A ‘dead’ home-equity tax deduction sees new life
President Donald Trump’s new tax law set off a false alarm for homeowners planning to borrow against the equity in their houses.
The legislation signed by Trump in December appeared to eliminate the deduction taxpayers get for the interest owed on home-equity loans, spooking the home remodeling industry whose customers often rely on the loans for projects. But after prodding from lobbying groups, the Internal Revenue Service clarified that borrowers could still use the deduction, as long as it’s for home improvements.
The IRS guidance on home-equity debt is just the latest example of the agency’s cleanup effort in the wake of the hastily passed law. Various industries and tax professionals are still struggling to understand its provisions and interpret lawmakers’ intentions on changes including the pass-through deduction and international tax measures.
Since the end of last year, the agency has issued press releases specifying that hedge fund managers can’t circumvent new carried interest rules with “S” corporations and that homeowners can deduct prepaid property taxes only in some instances.
Until the IRS statement late last month about the home-equity deduction, some housing groups including executives at the National Association of Home Builders said they didn’t think it was clear the home-equity deduction had survived, at least in part.
The NAHB sent Treasury Secretary Steven Mnuchin a letter at the end of January arguing that the tax law, as written, should allow interest from home-equity loans and home-equity lines of credit to be deducted as long as the homeowner used the money for home improvements. They said their interpretation was backed up by long-accepted standards in the tax code.
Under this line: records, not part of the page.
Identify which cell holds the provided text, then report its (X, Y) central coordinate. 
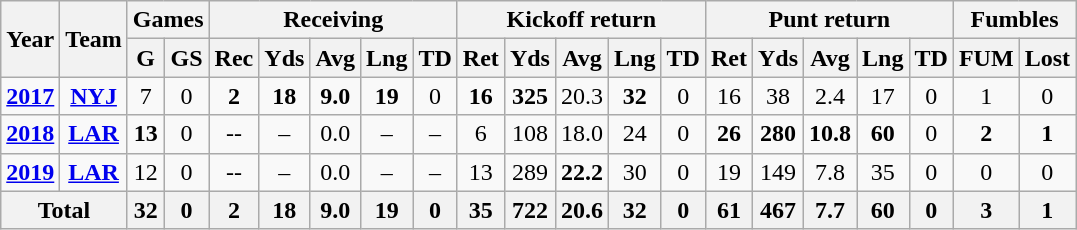
22.2 (582, 172)
18.0 (582, 134)
2018 (30, 134)
7.8 (830, 172)
149 (778, 172)
30 (635, 172)
Fumbles (1014, 20)
2.4 (830, 96)
G (146, 58)
NYJ (94, 96)
12 (146, 172)
3 (986, 210)
Kickoff return (581, 20)
2019 (30, 172)
7.7 (830, 210)
GS (186, 58)
20.3 (582, 96)
20.6 (582, 210)
38 (778, 96)
Lost (1047, 58)
24 (635, 134)
289 (530, 172)
Games (168, 20)
6 (480, 134)
280 (778, 134)
FUM (986, 58)
Punt return (829, 20)
Receiving (333, 20)
Rec (234, 58)
467 (778, 210)
10.8 (830, 134)
17 (883, 96)
Total (64, 210)
325 (530, 96)
26 (728, 134)
61 (728, 210)
7 (146, 96)
Team (94, 39)
722 (530, 210)
Year (30, 39)
2017 (30, 96)
108 (530, 134)
Identify which cell holds the provided text, then report its (X, Y) central coordinate. 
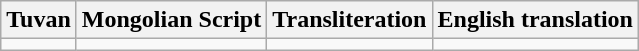
Transliteration (350, 20)
Tuvan (39, 20)
English translation (535, 20)
Mongolian Script (171, 20)
Identify which cell holds the provided text, then report its [x, y] central coordinate. 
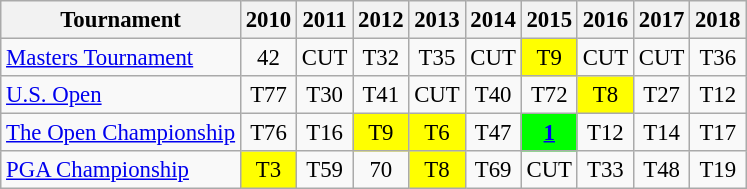
2014 [493, 20]
2016 [605, 20]
PGA Championship [121, 170]
42 [268, 58]
T69 [493, 170]
T35 [437, 58]
T41 [381, 95]
2012 [381, 20]
1 [549, 133]
T76 [268, 133]
2018 [718, 20]
T27 [661, 95]
2011 [325, 20]
2013 [437, 20]
2015 [549, 20]
T16 [325, 133]
U.S. Open [121, 95]
70 [381, 170]
The Open Championship [121, 133]
2010 [268, 20]
T33 [605, 170]
T6 [437, 133]
T30 [325, 95]
T36 [718, 58]
T32 [381, 58]
Tournament [121, 20]
2017 [661, 20]
T19 [718, 170]
T3 [268, 170]
T48 [661, 170]
T59 [325, 170]
T47 [493, 133]
T14 [661, 133]
T40 [493, 95]
T17 [718, 133]
Masters Tournament [121, 58]
T77 [268, 95]
T72 [549, 95]
Determine the (x, y) coordinate at the center of the cell enclosing the given text.  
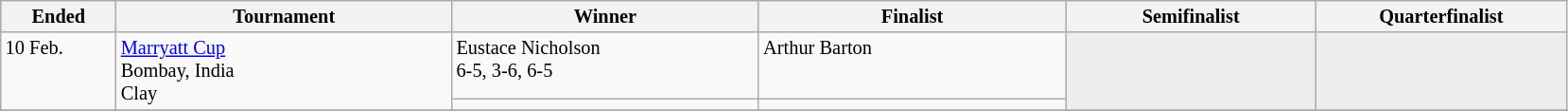
Eustace Nicholson 6-5, 3-6, 6-5 (605, 65)
Marryatt Cup Bombay, IndiaClay (284, 71)
10 Feb. (59, 71)
Semifinalist (1192, 16)
Ended (59, 16)
Finalist (912, 16)
Quarterfinalist (1441, 16)
Tournament (284, 16)
Arthur Barton (912, 65)
Winner (605, 16)
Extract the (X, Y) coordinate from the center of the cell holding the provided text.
“As most major remodeling projects are financed using debt secured by the buyer’s home, the deductibility of interest paid on loans used to substantially improve a home is the lifeblood of the industry,” the letter said.
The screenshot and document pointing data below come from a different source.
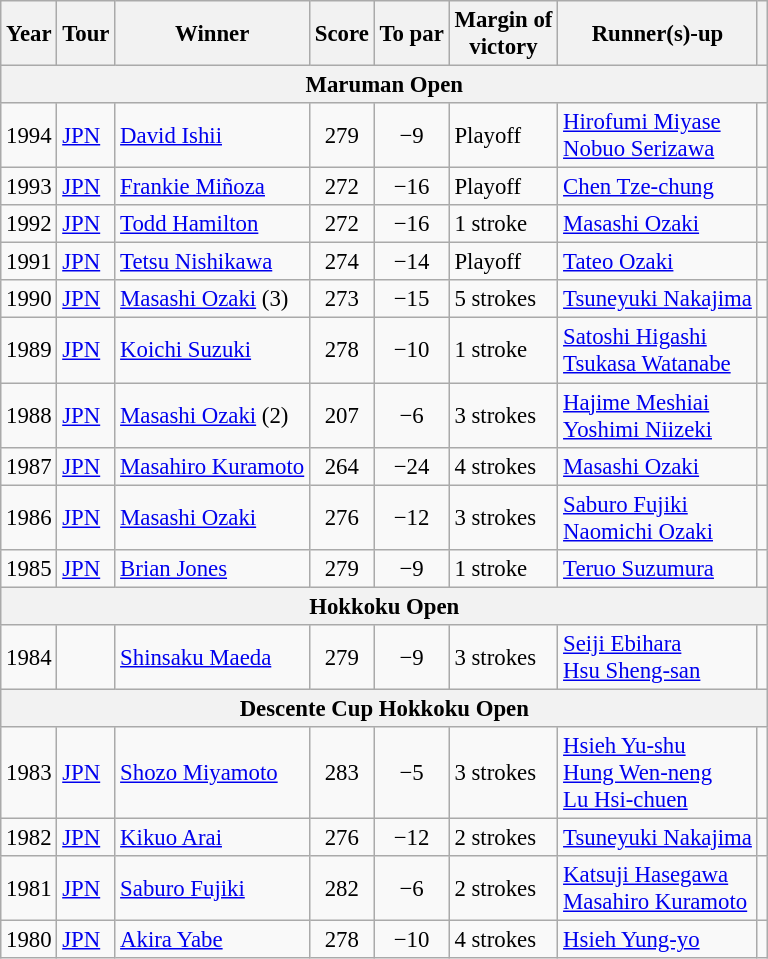
1986 (29, 518)
5 strokes (504, 299)
To par (412, 34)
273 (342, 299)
Kikuo Arai (212, 837)
Maruman Open (384, 85)
Akira Yabe (212, 940)
Hirofumi Miyase Nobuo Serizawa (658, 136)
1981 (29, 888)
Tateo Ozaki (658, 262)
Seiji Ebihara Hsu Sheng-san (658, 658)
1990 (29, 299)
1989 (29, 350)
1983 (29, 773)
Satoshi Higashi Tsukasa Watanabe (658, 350)
Hokkoku Open (384, 606)
−24 (412, 466)
David Ishii (212, 136)
Teruo Suzumura (658, 568)
Winner (212, 34)
Frankie Miñoza (212, 187)
283 (342, 773)
Chen Tze-chung (658, 187)
Shozo Miyamoto (212, 773)
Koichi Suzuki (212, 350)
Saburo Fujiki (212, 888)
Katsuji Hasegawa Masahiro Kuramoto (658, 888)
1988 (29, 416)
1993 (29, 187)
−14 (412, 262)
Shinsaku Maeda (212, 658)
Masashi Ozaki (2) (212, 416)
1992 (29, 224)
Runner(s)-up (658, 34)
1985 (29, 568)
Masashi Ozaki (3) (212, 299)
1982 (29, 837)
Margin ofvictory (504, 34)
Brian Jones (212, 568)
282 (342, 888)
1987 (29, 466)
Score (342, 34)
1980 (29, 940)
1984 (29, 658)
Tour (86, 34)
−5 (412, 773)
Descente Cup Hokkoku Open (384, 708)
Tetsu Nishikawa (212, 262)
Hsieh Yung-yo (658, 940)
Todd Hamilton (212, 224)
274 (342, 262)
Hajime Meshiai Yoshimi Niizeki (658, 416)
−15 (412, 299)
Saburo Fujiki Naomichi Ozaki (658, 518)
Year (29, 34)
264 (342, 466)
1994 (29, 136)
Hsieh Yu-shu Hung Wen-neng Lu Hsi-chuen (658, 773)
207 (342, 416)
1991 (29, 262)
Masahiro Kuramoto (212, 466)
From the cell containing the given text, extract its center point as (X, Y) coordinate. 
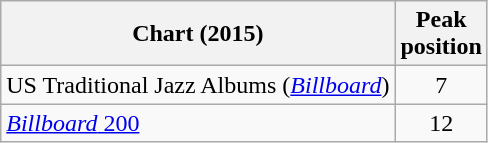
Billboard 200 (198, 123)
Chart (2015) (198, 34)
7 (441, 85)
Peakposition (441, 34)
US Traditional Jazz Albums (Billboard) (198, 85)
12 (441, 123)
Locate the cell with the specified text and output its (X, Y) center coordinate. 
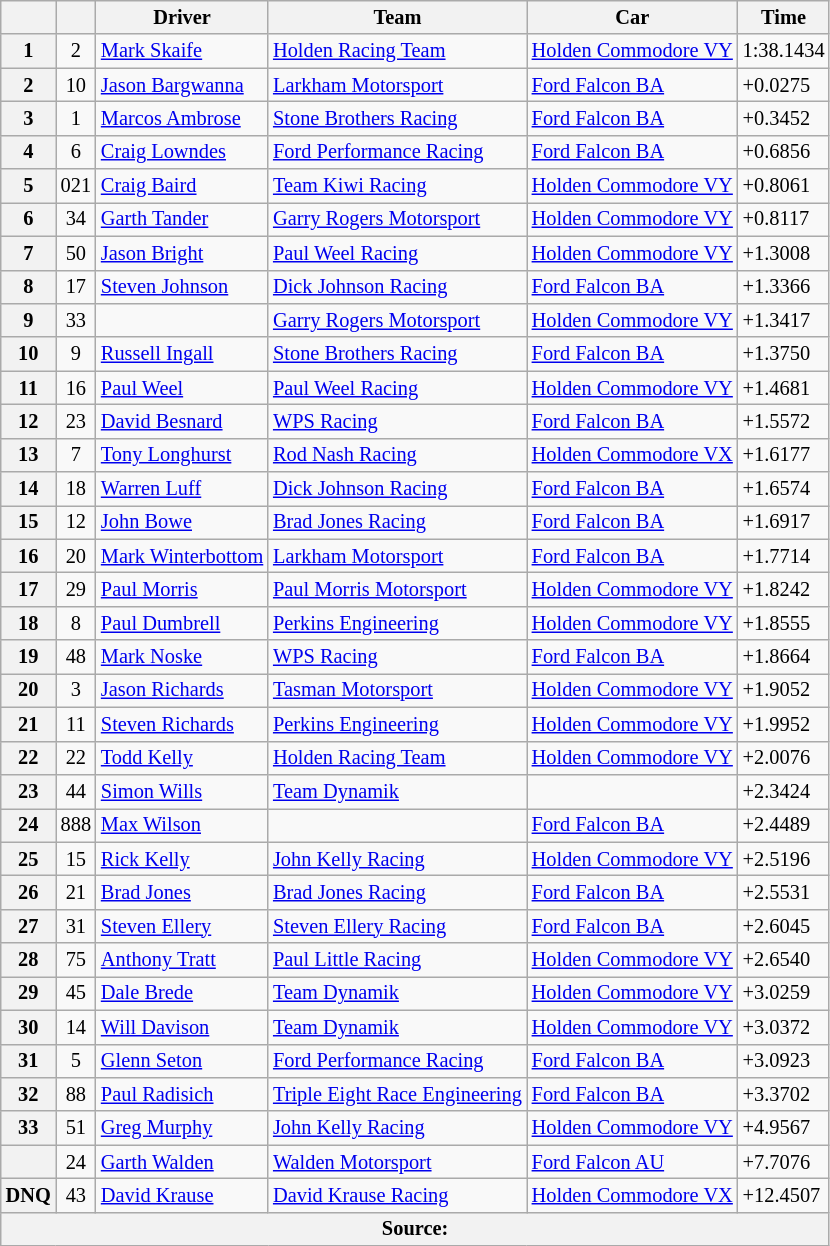
+1.6917 (784, 522)
+12.4507 (784, 1195)
+1.3417 (784, 320)
88 (76, 1094)
+2.6540 (784, 960)
+0.8117 (784, 219)
Triple Eight Race Engineering (398, 1094)
Steven Ellery (182, 926)
26 (28, 892)
+1.9952 (784, 724)
Rick Kelly (182, 859)
Car (632, 17)
75 (76, 960)
Paul Dumbrell (182, 623)
+3.0259 (784, 993)
Greg Murphy (182, 1128)
Steven Johnson (182, 287)
27 (28, 926)
Dale Brede (182, 993)
50 (76, 253)
Mark Winterbottom (182, 556)
Ford Falcon AU (632, 1162)
John Bowe (182, 522)
Paul Morris (182, 589)
Paul Morris Motorsport (398, 589)
+3.0923 (784, 1061)
19 (28, 657)
Warren Luff (182, 489)
Tony Longhurst (182, 455)
+0.0275 (784, 85)
+4.9567 (784, 1128)
+2.5531 (784, 892)
+1.8242 (784, 589)
Driver (182, 17)
32 (28, 1094)
+1.3008 (784, 253)
51 (76, 1128)
Will Davison (182, 1027)
30 (28, 1027)
Walden Motorsport (398, 1162)
Mark Skaife (182, 51)
Source: (416, 1229)
Steven Richards (182, 724)
Todd Kelly (182, 758)
Anthony Tratt (182, 960)
Garth Walden (182, 1162)
+1.4681 (784, 388)
021 (76, 186)
+0.8061 (784, 186)
48 (76, 657)
+1.8664 (784, 657)
1:38.1434 (784, 51)
45 (76, 993)
+2.6045 (784, 926)
David Krause (182, 1195)
+1.3750 (784, 354)
Craig Lowndes (182, 152)
Russell Ingall (182, 354)
43 (76, 1195)
Paul Radisich (182, 1094)
Jason Bargwanna (182, 85)
Jason Bright (182, 253)
+1.3366 (784, 287)
+1.8555 (784, 623)
+1.6177 (784, 455)
David Besnard (182, 421)
Paul Little Racing (398, 960)
+7.7076 (784, 1162)
Brad Jones (182, 892)
+2.5196 (784, 859)
DNQ (28, 1195)
+2.4489 (784, 825)
Time (784, 17)
44 (76, 791)
Max Wilson (182, 825)
Team (398, 17)
25 (28, 859)
Tasman Motorsport (398, 690)
Team Kiwi Racing (398, 186)
34 (76, 219)
Marcos Ambrose (182, 118)
+2.0076 (784, 758)
+0.6856 (784, 152)
+1.9052 (784, 690)
Glenn Seton (182, 1061)
Paul Weel (182, 388)
+1.5572 (784, 421)
Garth Tander (182, 219)
Craig Baird (182, 186)
+2.3424 (784, 791)
+1.6574 (784, 489)
888 (76, 825)
28 (28, 960)
Steven Ellery Racing (398, 926)
+3.3702 (784, 1094)
+1.7714 (784, 556)
4 (28, 152)
Mark Noske (182, 657)
Jason Richards (182, 690)
Simon Wills (182, 791)
Rod Nash Racing (398, 455)
13 (28, 455)
David Krause Racing (398, 1195)
+3.0372 (784, 1027)
+0.3452 (784, 118)
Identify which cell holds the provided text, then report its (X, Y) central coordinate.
Eric Smith, an IRS spokesman, said the news release came in response to multiple inquiries rather than from a specific group. He said the statement clarified what the law already said rather than made new rules.
Robert Criner, a remodeler in Newport News, Virginia, said that after the law passed, he thought the deduction for home-equity loans and for so-called Helocs was dead. The ability to deduct Heloc interest is a deciding factor for some homeowners on how big a project to undertake or whether to do a remodel at all, according to Criner.
Throughout the tax-bill process “people were waiting to pull the trigger,” said Criner, which he attributed to the Heloc issue and to broader confusion about the bill. Criner said even after the IRS clarification, only about half of his customers realize that they can still deduct the interest.
The confusion stemmed from the law saying it was eliminating interest for “home-equity indebtedness.” Some borrowers, remodelers and others in the lending industry interpreted that as any kind of home-equity loan that taps equity to provide cash. But the tax code has long defined home-equity indebtedness as any kind of debt except loans taken out to acquire, construct or substantially improve a taxpayer’s residence.
So if a borrower uses the loan to build a new bathroom, it would qualify for the deduction, but if it’s used to consolidate credit card debt, it wouldn’t qualify, according to the IRS’s clarification.
In January, LendEDU, a comparison website for consumer financial products, surveyed 1,000 Americans who were home-equity loan borrowers, about half of whom said they used the money for home improvement. The company wanted to measure how aware they were that the new law limited home-equity deductibility.
The problem: None of the survey’s answers were correct. LendEDU falsely believed the new law completely killed the home-equity interest deduction, and the survey results were reported in several mainstream and industry publications.
LendEDU CEO Nate Matherson said the company would put a clarification at the top of the survey. Noting that the IRS hadn’t yet issued its guidance at the time of the survey, Matherson said, “At the time the survey was conducted, the methodology was accurate.”
The NAHB, a lobbying group that represents small home builders, believed it had a good case but still wasn’t completely sure that the IRS would agree with its interpretation, said David Logan, the association’s director of tax and trade policy analysis.
The home-equity interest deduction wasn’t a focus for the group last year when it was lobbying lawmakers on its bigger concerns with the bill – such as the doubling of the standard deduction. Still, once the law came out, there was concern that eliminating home-equity interest deductions would have a “massive detrimental effect on remodelers,” Logan said.
When the IRS agreed with the NAHB’s interpretation, Logan said the group’s remodelers were “exuberant.”